# What this task involves
Look through the lines below; wherever the word "Identify" appears, copy that line.

# Data to use
※
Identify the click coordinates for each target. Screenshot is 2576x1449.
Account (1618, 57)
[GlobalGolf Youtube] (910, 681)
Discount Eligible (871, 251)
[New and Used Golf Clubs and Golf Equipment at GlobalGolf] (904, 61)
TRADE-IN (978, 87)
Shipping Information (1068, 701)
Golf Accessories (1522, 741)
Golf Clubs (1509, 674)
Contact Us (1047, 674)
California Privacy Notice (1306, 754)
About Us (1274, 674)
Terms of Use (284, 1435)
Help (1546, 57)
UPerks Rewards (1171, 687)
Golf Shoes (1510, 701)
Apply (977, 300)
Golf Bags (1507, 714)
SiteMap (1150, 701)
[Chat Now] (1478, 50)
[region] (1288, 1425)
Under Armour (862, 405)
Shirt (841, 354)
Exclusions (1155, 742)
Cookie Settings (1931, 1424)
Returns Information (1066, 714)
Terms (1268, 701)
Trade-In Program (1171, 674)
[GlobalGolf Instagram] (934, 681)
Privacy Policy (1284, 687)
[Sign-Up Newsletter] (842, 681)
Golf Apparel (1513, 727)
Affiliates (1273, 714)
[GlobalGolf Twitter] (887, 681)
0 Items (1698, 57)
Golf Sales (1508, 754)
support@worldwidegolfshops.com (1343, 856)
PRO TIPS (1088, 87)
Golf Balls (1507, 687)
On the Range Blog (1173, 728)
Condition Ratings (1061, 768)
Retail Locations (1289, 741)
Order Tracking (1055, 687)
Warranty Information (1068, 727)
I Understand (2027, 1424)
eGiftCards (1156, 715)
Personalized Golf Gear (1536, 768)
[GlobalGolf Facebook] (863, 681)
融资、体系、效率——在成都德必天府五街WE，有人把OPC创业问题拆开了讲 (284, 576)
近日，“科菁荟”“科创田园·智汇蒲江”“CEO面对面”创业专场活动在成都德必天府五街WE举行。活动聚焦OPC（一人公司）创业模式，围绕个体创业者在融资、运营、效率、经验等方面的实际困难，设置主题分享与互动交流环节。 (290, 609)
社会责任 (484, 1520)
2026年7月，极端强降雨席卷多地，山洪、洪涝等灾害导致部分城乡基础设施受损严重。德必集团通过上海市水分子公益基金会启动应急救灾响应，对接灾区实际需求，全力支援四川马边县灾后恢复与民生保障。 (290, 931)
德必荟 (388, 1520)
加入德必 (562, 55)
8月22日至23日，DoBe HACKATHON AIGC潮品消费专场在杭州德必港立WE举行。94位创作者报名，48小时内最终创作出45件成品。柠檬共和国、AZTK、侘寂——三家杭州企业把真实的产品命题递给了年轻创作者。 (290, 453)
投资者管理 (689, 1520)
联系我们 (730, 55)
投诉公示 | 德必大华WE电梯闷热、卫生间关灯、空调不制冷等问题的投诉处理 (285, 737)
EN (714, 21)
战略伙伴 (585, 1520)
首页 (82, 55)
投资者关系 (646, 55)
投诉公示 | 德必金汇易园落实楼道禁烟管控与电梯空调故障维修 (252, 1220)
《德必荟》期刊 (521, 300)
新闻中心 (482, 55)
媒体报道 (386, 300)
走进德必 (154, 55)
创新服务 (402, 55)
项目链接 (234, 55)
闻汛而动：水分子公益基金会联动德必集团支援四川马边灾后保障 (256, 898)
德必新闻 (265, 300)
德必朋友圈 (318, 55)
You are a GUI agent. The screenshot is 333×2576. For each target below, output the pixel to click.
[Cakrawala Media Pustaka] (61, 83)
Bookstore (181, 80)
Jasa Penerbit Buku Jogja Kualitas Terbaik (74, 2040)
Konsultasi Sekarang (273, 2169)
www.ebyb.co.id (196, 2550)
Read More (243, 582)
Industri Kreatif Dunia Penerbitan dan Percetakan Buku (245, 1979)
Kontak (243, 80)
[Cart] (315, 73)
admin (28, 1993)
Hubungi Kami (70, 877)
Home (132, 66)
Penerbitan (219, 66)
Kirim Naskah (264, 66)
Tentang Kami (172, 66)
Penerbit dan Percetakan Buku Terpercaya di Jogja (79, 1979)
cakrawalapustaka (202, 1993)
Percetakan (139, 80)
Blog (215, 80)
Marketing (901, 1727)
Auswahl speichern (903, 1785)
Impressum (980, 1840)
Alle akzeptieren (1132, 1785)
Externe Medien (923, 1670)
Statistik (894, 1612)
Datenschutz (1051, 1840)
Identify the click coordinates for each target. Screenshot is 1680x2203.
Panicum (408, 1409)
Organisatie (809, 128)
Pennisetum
※
# Exercise response
Identify the click coordinates for each target. Screenshot is 2576x1449.
Identify the click coordinates for each target. Screenshot is 1680x2203.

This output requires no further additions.